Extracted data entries
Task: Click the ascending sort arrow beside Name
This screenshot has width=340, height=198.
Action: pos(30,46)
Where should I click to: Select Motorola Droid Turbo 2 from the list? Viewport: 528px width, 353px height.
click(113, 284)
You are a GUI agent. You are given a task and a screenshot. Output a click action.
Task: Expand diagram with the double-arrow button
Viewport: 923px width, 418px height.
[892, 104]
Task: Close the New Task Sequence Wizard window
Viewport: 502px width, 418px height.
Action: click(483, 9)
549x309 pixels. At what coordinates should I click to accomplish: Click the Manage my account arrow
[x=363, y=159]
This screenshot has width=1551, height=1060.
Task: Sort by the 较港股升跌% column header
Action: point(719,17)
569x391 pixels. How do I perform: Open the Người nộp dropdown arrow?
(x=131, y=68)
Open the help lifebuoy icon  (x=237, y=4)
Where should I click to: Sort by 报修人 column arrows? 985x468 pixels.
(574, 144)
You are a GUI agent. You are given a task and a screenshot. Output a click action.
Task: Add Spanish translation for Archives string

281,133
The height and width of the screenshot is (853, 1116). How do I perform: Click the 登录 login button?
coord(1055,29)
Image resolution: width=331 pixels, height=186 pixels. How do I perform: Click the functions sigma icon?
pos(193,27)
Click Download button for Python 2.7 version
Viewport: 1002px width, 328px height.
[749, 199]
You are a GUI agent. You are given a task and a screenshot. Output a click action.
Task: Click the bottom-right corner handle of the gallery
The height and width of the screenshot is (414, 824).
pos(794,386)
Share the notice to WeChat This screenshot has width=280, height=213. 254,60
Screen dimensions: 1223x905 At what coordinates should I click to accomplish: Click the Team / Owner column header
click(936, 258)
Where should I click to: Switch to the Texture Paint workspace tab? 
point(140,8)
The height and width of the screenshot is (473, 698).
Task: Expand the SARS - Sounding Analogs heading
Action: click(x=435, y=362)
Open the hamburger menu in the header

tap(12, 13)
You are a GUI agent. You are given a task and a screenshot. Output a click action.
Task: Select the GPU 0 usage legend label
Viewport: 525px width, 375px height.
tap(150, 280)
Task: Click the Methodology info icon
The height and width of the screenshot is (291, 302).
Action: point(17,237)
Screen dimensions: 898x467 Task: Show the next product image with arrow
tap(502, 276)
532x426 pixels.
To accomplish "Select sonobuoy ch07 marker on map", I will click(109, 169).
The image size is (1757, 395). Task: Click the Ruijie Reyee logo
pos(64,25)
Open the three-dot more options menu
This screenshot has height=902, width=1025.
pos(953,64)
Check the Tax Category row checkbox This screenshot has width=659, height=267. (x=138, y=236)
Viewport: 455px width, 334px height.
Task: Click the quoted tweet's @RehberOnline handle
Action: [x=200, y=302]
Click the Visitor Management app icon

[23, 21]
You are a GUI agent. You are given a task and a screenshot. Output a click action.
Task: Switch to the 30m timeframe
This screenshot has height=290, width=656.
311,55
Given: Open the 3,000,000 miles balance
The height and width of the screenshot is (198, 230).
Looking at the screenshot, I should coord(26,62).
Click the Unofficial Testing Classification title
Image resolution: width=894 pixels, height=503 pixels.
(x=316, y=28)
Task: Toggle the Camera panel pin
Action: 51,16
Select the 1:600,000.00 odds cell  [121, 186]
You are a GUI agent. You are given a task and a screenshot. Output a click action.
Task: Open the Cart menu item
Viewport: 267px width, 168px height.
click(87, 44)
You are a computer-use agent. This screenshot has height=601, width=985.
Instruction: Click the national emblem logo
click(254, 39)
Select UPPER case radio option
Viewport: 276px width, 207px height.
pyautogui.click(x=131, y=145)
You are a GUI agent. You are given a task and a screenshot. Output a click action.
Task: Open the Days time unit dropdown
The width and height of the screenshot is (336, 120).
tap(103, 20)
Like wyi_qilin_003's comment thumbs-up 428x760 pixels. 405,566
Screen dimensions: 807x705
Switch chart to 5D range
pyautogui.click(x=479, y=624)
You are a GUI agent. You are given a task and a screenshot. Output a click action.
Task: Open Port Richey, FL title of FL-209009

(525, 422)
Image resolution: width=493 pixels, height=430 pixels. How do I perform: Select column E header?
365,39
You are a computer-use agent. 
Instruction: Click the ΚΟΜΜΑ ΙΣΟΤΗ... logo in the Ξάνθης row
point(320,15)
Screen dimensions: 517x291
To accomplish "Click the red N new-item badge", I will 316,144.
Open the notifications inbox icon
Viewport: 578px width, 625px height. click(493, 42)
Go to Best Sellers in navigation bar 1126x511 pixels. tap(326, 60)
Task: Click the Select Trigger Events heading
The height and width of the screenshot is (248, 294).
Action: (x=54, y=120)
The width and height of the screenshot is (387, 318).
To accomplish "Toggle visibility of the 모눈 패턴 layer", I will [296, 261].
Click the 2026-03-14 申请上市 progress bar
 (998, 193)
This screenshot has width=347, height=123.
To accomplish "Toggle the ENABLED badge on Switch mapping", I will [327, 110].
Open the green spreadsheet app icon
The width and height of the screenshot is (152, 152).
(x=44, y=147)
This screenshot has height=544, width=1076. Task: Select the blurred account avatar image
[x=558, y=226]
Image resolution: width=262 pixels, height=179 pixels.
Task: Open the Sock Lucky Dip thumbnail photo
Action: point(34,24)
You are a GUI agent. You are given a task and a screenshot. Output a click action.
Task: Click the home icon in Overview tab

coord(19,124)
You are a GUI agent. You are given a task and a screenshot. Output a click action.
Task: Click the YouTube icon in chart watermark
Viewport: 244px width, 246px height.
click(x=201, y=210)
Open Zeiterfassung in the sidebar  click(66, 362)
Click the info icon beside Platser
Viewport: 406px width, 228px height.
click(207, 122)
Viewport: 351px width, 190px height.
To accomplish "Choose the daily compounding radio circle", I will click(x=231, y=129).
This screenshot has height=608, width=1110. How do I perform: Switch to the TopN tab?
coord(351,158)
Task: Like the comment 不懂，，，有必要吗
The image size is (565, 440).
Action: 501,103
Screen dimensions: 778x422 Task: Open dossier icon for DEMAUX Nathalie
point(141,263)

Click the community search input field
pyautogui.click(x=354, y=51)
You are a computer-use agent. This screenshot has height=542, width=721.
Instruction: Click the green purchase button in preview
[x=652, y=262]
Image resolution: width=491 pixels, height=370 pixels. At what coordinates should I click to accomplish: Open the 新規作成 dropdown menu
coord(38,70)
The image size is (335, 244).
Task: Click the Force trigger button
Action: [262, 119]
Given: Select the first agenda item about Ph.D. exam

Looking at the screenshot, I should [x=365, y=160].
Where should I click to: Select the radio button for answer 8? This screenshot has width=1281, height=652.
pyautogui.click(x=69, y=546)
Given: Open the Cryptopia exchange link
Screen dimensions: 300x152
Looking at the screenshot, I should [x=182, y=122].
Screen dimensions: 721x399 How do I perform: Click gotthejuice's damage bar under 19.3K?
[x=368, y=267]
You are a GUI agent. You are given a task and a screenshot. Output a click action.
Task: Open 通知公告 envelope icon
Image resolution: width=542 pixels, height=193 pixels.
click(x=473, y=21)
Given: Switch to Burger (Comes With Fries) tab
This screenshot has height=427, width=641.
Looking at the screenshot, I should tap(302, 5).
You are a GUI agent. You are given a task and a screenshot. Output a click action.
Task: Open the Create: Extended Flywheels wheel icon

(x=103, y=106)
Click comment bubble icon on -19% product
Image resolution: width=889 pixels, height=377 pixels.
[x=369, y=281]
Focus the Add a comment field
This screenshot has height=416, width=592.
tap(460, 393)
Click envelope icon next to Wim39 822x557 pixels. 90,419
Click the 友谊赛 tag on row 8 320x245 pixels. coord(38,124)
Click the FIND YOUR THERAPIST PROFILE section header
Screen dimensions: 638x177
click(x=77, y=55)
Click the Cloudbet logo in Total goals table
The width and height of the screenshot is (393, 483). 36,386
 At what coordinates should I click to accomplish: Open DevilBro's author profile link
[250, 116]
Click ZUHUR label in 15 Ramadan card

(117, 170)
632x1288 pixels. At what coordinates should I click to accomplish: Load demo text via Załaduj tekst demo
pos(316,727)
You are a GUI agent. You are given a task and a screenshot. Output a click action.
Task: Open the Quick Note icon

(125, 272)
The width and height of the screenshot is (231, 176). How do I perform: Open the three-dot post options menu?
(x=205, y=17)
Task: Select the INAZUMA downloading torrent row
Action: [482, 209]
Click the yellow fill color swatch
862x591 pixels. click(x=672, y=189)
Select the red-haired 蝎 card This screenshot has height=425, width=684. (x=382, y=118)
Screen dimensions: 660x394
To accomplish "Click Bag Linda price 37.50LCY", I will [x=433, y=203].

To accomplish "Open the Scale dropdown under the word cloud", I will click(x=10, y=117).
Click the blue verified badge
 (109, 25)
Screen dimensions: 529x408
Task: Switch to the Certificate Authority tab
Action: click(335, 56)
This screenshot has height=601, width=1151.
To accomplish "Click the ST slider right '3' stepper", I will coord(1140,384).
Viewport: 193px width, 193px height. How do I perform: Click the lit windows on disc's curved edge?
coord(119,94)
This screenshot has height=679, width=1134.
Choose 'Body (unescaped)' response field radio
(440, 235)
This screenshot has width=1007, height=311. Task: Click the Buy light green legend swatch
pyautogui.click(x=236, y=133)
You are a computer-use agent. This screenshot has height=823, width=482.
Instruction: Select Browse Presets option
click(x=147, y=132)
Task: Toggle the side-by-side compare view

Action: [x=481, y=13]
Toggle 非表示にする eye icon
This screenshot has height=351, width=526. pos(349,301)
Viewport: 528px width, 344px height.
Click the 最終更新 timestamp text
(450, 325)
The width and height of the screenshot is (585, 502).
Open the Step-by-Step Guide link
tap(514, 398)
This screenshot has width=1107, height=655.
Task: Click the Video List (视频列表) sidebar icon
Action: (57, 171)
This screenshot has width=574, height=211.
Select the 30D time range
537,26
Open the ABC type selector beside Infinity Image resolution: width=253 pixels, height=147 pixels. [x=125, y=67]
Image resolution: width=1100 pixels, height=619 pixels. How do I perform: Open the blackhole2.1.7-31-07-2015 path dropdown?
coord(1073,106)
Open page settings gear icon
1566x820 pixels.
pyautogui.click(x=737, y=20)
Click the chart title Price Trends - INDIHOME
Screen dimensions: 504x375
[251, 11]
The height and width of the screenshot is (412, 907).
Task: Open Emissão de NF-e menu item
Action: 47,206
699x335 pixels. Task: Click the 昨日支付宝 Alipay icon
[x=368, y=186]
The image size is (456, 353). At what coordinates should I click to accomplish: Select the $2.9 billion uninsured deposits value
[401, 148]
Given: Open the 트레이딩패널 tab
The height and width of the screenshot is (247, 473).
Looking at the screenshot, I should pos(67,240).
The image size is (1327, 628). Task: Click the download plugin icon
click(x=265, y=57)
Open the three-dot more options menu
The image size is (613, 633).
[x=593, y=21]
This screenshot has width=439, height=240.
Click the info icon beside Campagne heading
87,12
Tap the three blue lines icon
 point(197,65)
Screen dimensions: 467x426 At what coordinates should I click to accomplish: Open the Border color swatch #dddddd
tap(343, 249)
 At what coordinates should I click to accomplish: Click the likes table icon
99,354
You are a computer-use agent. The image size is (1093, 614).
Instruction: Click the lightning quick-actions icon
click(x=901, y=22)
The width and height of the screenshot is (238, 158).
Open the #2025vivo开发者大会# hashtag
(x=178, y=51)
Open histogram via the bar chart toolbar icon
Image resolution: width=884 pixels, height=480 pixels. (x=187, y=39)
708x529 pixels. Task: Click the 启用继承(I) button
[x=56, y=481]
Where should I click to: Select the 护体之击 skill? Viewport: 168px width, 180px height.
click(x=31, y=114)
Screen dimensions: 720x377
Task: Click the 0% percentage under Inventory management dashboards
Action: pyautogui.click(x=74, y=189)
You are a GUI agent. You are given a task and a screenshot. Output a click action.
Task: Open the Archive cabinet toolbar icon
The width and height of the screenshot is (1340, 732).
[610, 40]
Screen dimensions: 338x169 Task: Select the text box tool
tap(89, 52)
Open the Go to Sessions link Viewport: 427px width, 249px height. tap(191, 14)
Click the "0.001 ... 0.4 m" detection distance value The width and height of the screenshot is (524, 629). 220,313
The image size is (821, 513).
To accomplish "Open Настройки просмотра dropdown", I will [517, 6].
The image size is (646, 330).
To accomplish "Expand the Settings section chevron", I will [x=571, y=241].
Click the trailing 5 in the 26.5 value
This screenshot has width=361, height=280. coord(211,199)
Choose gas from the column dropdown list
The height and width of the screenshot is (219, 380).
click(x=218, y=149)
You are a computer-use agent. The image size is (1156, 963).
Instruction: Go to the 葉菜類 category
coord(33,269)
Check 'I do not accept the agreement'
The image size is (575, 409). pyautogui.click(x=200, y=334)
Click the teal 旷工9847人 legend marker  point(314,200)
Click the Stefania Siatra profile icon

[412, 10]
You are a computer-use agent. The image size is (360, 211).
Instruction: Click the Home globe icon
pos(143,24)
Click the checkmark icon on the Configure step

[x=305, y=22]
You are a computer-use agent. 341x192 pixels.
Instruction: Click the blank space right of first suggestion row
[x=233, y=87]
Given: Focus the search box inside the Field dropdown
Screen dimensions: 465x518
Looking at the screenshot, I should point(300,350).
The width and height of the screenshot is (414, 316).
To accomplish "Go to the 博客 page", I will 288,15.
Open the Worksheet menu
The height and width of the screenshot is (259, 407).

» ASSIGNMENT:
Work through the records above. Copy every line with the string "envelope".

» SOLUTION:
Task: Open 通知公告 envelope icon
Click envelope icon next to Wim39 822x557 pixels. 90,419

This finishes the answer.